The Death of Tragedy
George Steiner
FOR
MY FATHER
Contents
Acknowledgments
I N A SHORTER , more schematic version, this book was first presented at a Gauss Seminar at Princeton University. Those who have attended these occasions will know how much the speaker owes to the chairmanship and cross-fire of R. P. Blackmur and to the erudite vigilance of Professors E. B. E. Borgerhoff and Edward Cone. I wish to add a special thanks to Roger Sessions, who gave to the seminar the warmth and authority of his presence.
The expansion of the book into its present form was made possible by a grant from the Ford Foundation administered through the Council of the Humanities of Princeton University to foster work in comparative literature. This grant enabled me to get on with the job while teaching only part-time. My warmest thanks go to Professor Whitney Oates and Professor R. Schlatter. I am the more grateful as this book does not represent precisely what its learned sponsors had in mind. But writers tend to be mutineers, even against generosity.
I owe particular thanks to my editor, Mr. Robert Pick, of Alfred A. Knopf, Inc. The counsel he gave and the pleasure he took in the work were both of great value to me.
Principally, however, this essay belongs to my father. The plays I discuss in it are those which he first read to me and took me to see. If I am able to deal with literature in more than one language, it is because my father, from the outset, refused to recognize provincialism in the affairs of the mind. Above all, he taught me by the example of his own life that great art is not reserved to the specialist or the professional scholar, but that it is best known and loved by those who live most intensely.
G. S.
Foreword to the Galaxy Book Edition
I T IS AN AMBIGUOUS PRIVILEGE to be allowed to write a new foreword to a book which is now twenty years old. One is not the same writer as was the author at the time. And one is not the same reader. This is true in two respects. I do not read, I do not try to interpret today the texts cited in The Death of Tragedy as I read and interpreted them before 1960. But, this displacement being the more disconcerting, I do not even read myself as I then did. Inevitably, this book has taken on an identity of its own. It stands somewhat outside what I now (inexactly) remember to have been its aim and conduct of persuasion. It has induced a certain secondary literature. Other readers have approved of the argument or rejected it, proposed addenda and corrections, used one or another of its sections for their own purposes. Today, these external readings are bound, in some measure, to interleave with my own.
If I was to rewrite The Death of Tragedy (and my favourite critic was the one who lamented the waste of so fine a title on this particular work), I would attempt a change of emphasis at two significant points.

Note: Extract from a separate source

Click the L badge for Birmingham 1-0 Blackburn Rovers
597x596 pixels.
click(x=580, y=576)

Furthermore, I would try to develop a theme which, as I now see it, was implicit in the argument from the outset, but which I did not have the nerve or acuity to make explicit.

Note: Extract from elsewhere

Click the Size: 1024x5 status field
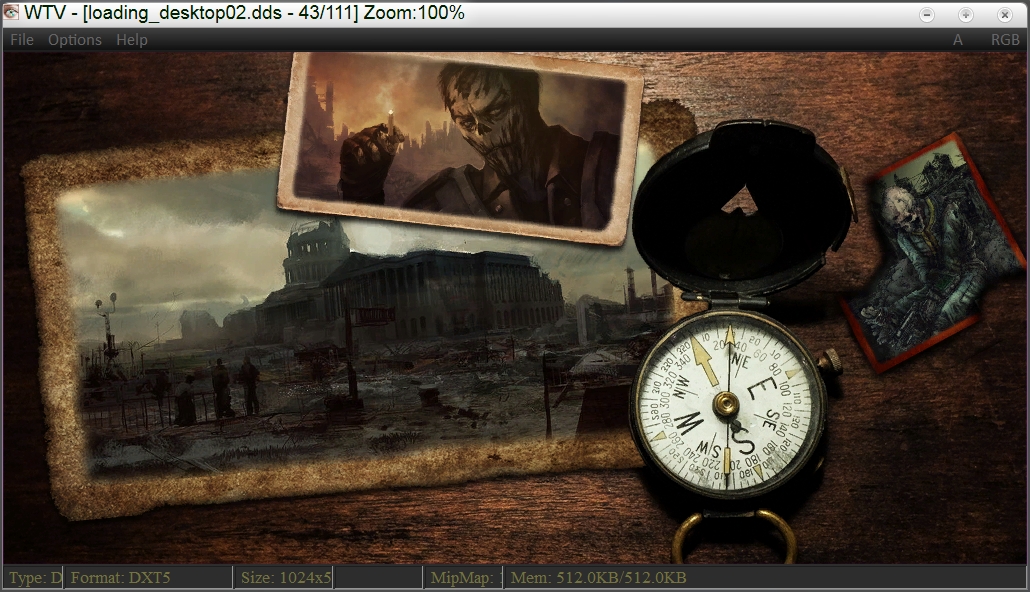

The book begins by stressing the utter uniqueness of high tragedy as it was performed in fifth-century Athens. Despite suggestive attempts by comparative anthropology to relate Greek tragedy to more archaic and widespread forms of ritual and mimetic practise, the fact remains that the plays of Aeschylus, of Sophocles and of Euripides are unique not only in stature but also in form and technique. No fertility or seasonal rites however expressive, no dance-dramas of south-east Asia however intricate, are at all comparable in inexhaustibility of meaning, economy of means and personal authority of invention with Greek classical tragedy. It has been argued, plausibly, that Greek tragedy, as it has come down to us, was devised by Aeschylus, that it represents one of those very rare instances of the creation of a major aesthetic mode by an individual of genius. But even if this is not the case in any strict sense, and even if Aeschylaean drama stems from a multiple background of epic idiom, public mythology, lyric lament and the ethical-political postulate of compelling civic and personal issues as we find it in Solon, such drama nevertheless constitutes a unique phenomenon. No other Greek polis, no other antique culture, produced anything that resembles fifth-century Attic tragic drama. Indeed, the latter embodies so specific a congruence of philosophic and poetic energies, that it flourished during only a very brief period, some seventy-five years or less.
The book is unequivocal on this point. What I ought to have made plainer is the fact that within the corpus of extant Greek tragic plays those which manifest tragedy in an absolute form, which give to the word tragedy the rigour and weight I aim at throughout the argument, are very few. What I identify as tragedy in the radical sense is the dramatic representation or, more precisely, the dramatic testing of a view of reality in which man is taken to be an unwelcome guest in the world. The sources of his estrangementGerman Unheimlichkeit conveys the actual meaning of one who is thrust out of doorscan be various. They can be the literal or metaphorical consequences of a fall of man or primal chastisement. They can be located in some fatality of over-reaching or self-mutilation inseparable from mans nature. In the most drastic cases, the human estrangement from or fatal intrusion upon a world hostile to man can be seen as resulting from a malignancy and daemonic negation in the very fabric of things (the enmity of the gods). But absolute tragedy exists only where substantive truth is assigned to the Sophoclean statement that it is best never to have been born or where the summation of insight into human fortunes is articulated in Lears fivefold never.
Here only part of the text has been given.